Reactions of N-sulfonylpyrroles yielding metal complexes with potential anti-cancer activity

Abstract

The dissertation describes the synthesis of sulfonylimine ligands from N-sulfonylpyrrole. These ligands form metal complexes with various transition metals and are to be tested for activity against cancer cells. The introductory chapter sets the scene by describing transition metals in existing therapy and current investigations on transition metals in therapy. It also covers current methodology for deprotonation of N-sulfonylpyrrole leading to carbon-carbon bond formation. The second chapter describes the experimental work performed in this project. A synthetic route towards sulfonylimine ligands, 4-methyl-N-[phenyl(1H-pyrrol- 2yl)methylene]benzenesulfonamide 15 and N-[phenyl(1H-pyrrol- 2yl)methylene]benzenesulfonamide 6, is described.
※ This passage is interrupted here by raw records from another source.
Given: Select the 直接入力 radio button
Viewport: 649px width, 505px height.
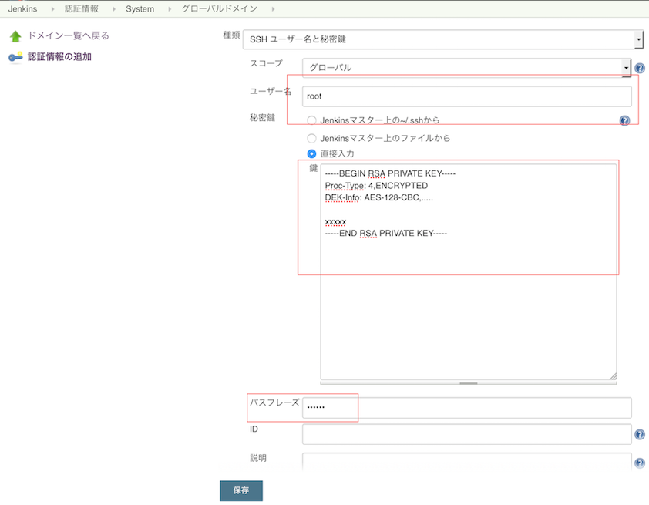Looking at the screenshot, I should tap(311, 153).
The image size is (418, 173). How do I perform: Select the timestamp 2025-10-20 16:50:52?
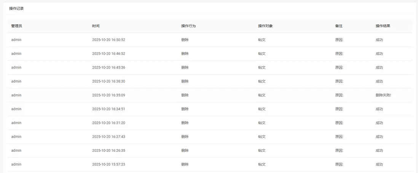click(x=108, y=40)
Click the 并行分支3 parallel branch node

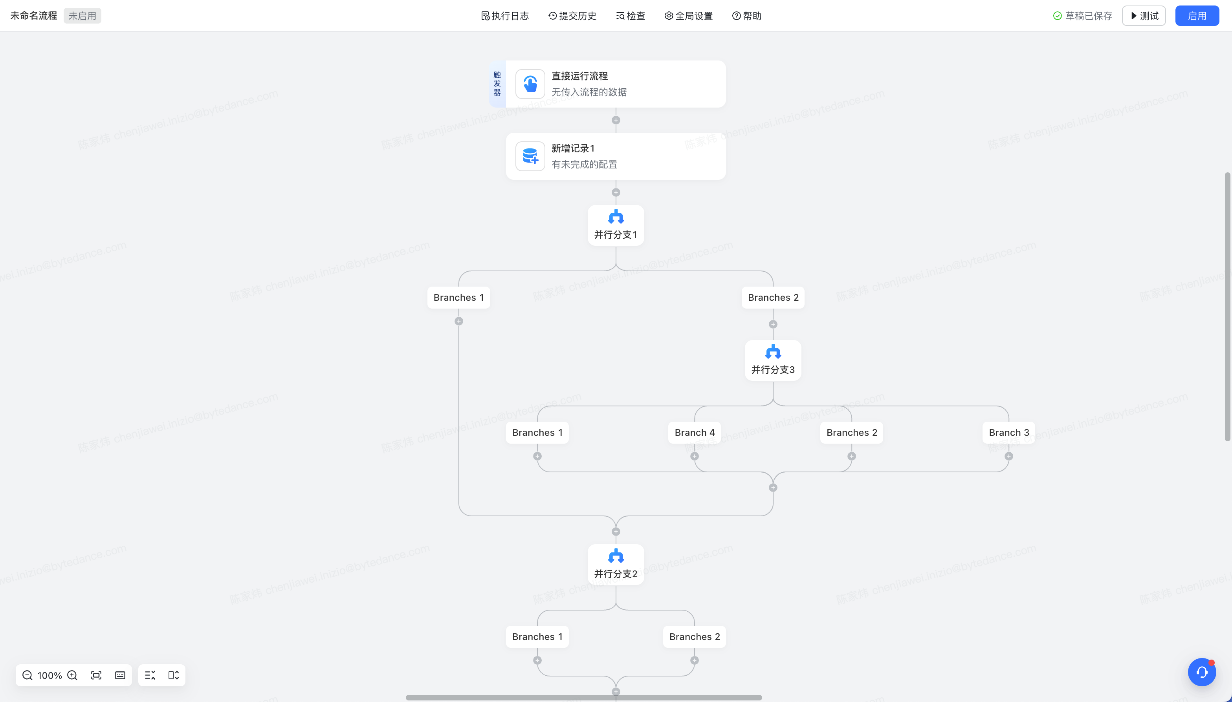(773, 360)
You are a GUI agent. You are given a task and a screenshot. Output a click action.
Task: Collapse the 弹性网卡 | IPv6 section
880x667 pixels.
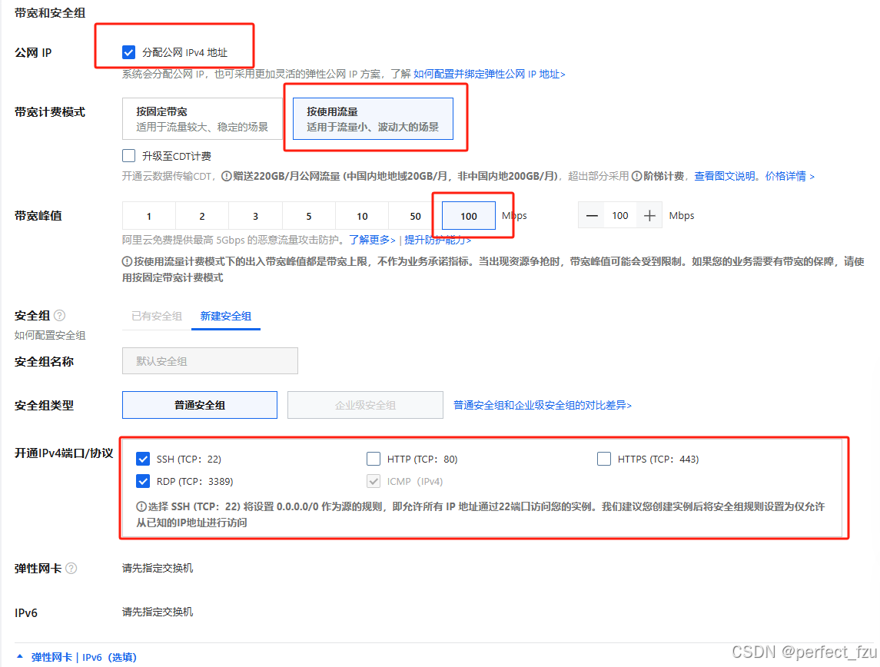pyautogui.click(x=18, y=657)
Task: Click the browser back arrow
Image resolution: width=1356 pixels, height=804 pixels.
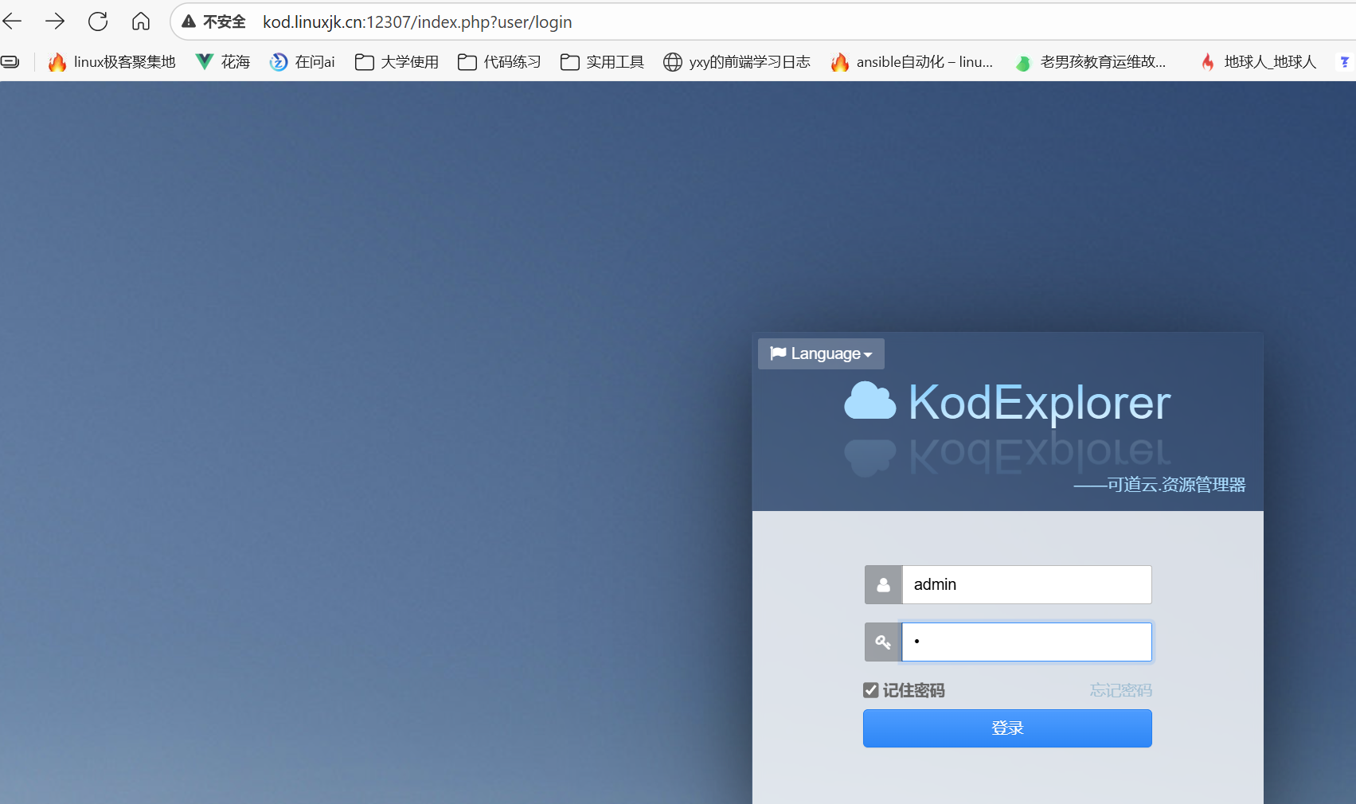Action: point(13,21)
The mechanism for the 1,4- migration of the sulfonyl group was investigated in a crossover experiment and was found to occur via an intra molecular shift. The sulfonylimine ligands were complexed with late transition metals from the first row (cobalt(II), nickel(II), copper (I), copper(II) and zinc(II)), second row (palladium(II) and silver(I))and third row (platinum(II)), and were submitted for testing against cancer cells. The first row transition metal complexes did not show activity against HeLa cancer cells, while in the second row, activity was observed for the silver complexes. The third row metal complex also showed anti-cancer activity. Previously reported methodology employing Grignard reagent and catalytic amine base to deprotonate N-sulfonylpyrrole and quenching with electrophiles was extended to indole, imidazole and benzimidazole ring systems. Results obtained were comparable to those reported using lithium bases. Addition of lithium chloride to the Grignard reagent reduces the mole equivalent of the reagent required for deprotonation. A comparison between the arylsulfonyl and dimethylsulfamoyl protecting groups in pyrrole and imidazole showed that arylsulfonyl are better protecting groups for pyrrole, while dimethylsulfamoyl is a better protecting group for imidazole. All synthesized organic structures were characterized by NMR spectral data, mass spectrometry and melting points where applicable. The synthesized metal complexes were characterized by mass spectroscopy, infrared spectroscopy and X-ray crystallography where applicable.